South African television personality (born 1972)

Jay Manuel (born August 14, 1972) is a Canadian TV host, creative director, make-up artist, and author. He is most recognizable as the creative director on the popular reality television show America's Next Top Model for the first eighteen seasons. Manuel also was featured as the host of Canada's Next Top Model.

Manuel is the founder of the beauty line Jay Manuel Beauty. In 2017, the brand opened its first retail location at Roosevelt Field Mall. Later that year, he was one of the judges for Miss Universe 2017. In 2020, he released his first book, The Wig, The Bitch & The Meltdown.

==Early life==
Manuel was born in Springfield, Illinois, to a mother of Italian and Czech descent and a South African father of mixed Cape Malay descent. He was raised by adoptive parents in Toronto where he attended Dr Norman Bethune Collegiate Institute and York University. Before entering the fashion industry, Manuel was a pre-med student and also studied opera.

==Career==
Manuel has described himself as being in "the business of managing to aesthetic".

Manuel joined America's Next Top Model in its first cycle in 2003 as the Creative Director. For nine years, Manuel featured on every cycle of the show, becoming one of the biggest shows in the United States during this period. After 18 seasons with the show, Nigel Barker and J. Alexander did not return for the 19th cycle as their contracts were not renewed. Following the announcement, Manuel decided to leave the show. The show was cancelled three years later, being renewed on December 12, 2016, on VH1.

Manuel was the host and lead judge of the second and third cycles of Canada's Next Top Model, a spin-off to ANTM. He also made a cameo appearance in Degrassi Takes Manhattan, as well as playing himself in an episode of the comedy-drama television series Being Erica.

In 2014, Manuel launched Jay Manuel Beauty, a line of cosmetics based on a new Filter Finish Collection technology. Manuel was announced as a judge for the Miss Universe 2017 beauty pageant in early 2017. He was one of the six final judges who crowned Demi-Leigh Nel-Peters as Miss Universe 2017 at the event in Las Vegas, Nevada.

In May 2020, Manuel and his America's Next Top Model colleague, Miss J. Alexander, began a weekly Instagram Live series, later syndicated to Facebook and YouTube, based on their experiences working on the show.

==Personal life ==
Jay is openly gay. Although he is somewhat private about his romantic life, he regularly advocates for LGBTQ rights. In 2011, he created an "It Gets Better" video to empower LGBTQ youth.

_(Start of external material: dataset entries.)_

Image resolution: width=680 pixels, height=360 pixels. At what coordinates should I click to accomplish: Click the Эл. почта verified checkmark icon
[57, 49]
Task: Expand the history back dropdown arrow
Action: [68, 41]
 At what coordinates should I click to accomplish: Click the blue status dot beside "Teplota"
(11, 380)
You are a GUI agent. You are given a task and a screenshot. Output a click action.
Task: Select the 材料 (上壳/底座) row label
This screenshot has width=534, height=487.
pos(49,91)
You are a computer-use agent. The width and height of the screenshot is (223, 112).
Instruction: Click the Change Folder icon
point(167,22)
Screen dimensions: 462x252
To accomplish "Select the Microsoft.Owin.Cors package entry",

==Beauty & clothing collections==
In 2011, Manuel released a women's clothing line for Sears Canada, called Attitude Jay Manuel. The line was ultimately discontinued prior to Sears Canada filing for creditor protection and ceasing operations in 2017.

Manuel's beauty range was launched with the support of supermodel-turned-entrepreneur Iman in 2015 and distributed by her company Impala Inc. According to an interview in Essence magazine, Manuel and Iman met during the 1990s when he was recommended to do Iman's makeup for a cover shoot.

Jay Manuel Beauty launched in 2014 and the collection consists of a range of products aimed to create a high definition finish, aimed at the younger generation. In numerous interviews Manuel has stated that he wanted to introduce products that gave an Instagram filter finish, without the need for a filter. In March 2015 Jay Manuel beauty was launched on HSN. In July 2016, it was announced that the beauty range would debut on the UK's QVC shopping channel in September of that year.

===Retail===
The first location opened November 16, Garden City, NY, with more Simon-based locations to open during 2018. Women's Wear Daily estimated that the success of the brand could lead to revenues of $1 million from this store's first year. The concept behind each of the stores was to improve the experience of the shopper. This would be done through a variety of techniques, including technology drives to improve customer experience.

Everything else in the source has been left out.